The Hollywood Reporter berichtete nun, dass James Cameron auch nach seinem gigantischen Projekt Avatar weiter auf die 3-D Technik setzten wird. Doch es soll anders sein als alle erwarten, denn sein nächster Film soll viel kleiner werden. Er will The Dive drehen, eine Liebesgeschichte, basierend auf einer wahren Geschichte rund um den kontroversen kubanischen Free Diver Francisco "Pipin" Ferreras und die französische Audrey Mestre: Unter den wachsamen Augen von Francisco entwickelt sich Audrey zu einer der besten Free Diver der Welt und bricht einige Weltrekorde, bevor sie schließlich auf tragische Weise im Wettkampf stirbt.

"It's a drama, a love story.
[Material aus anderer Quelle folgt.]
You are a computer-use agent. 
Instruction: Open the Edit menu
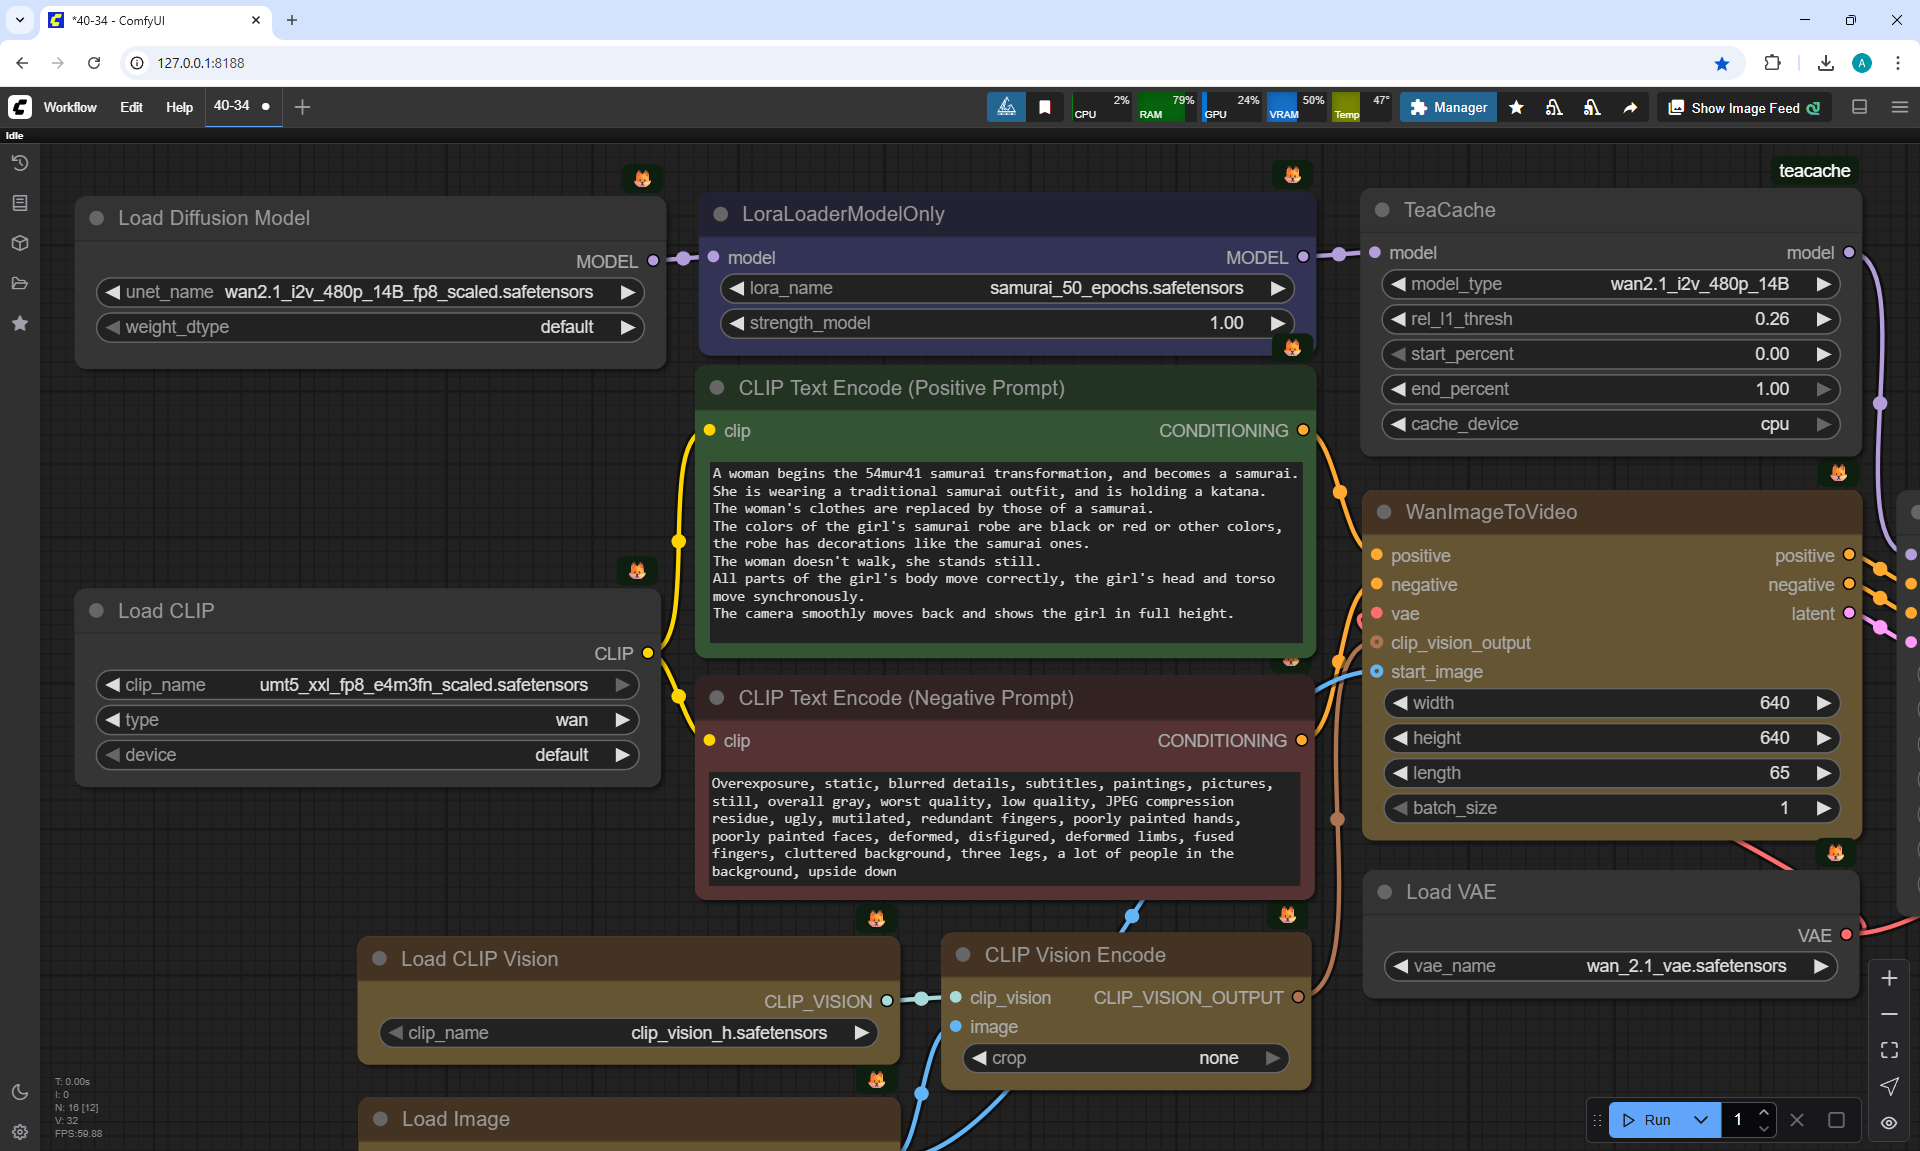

This will require underwater photography, which will look gorgeous in 3-D." James Cameron ist davon überzeugt, dass man die 3-D Technik nicht nur für Effektorgien einsetzen sollte, sondern dass sich speziell im Drama viele interessante Möglichkeiten ergeben: "I think (3-D for drama) is the big overlooked area (now) because the economics don't really drive that direction." Ausserdem denkt James Cameron, dass sich der Markt für das 3-D Kino zunächst durch Animations- und Actionfilme entwickeln wird, aber dass später durchaus auch andere Filme diese Technik nutzen werden.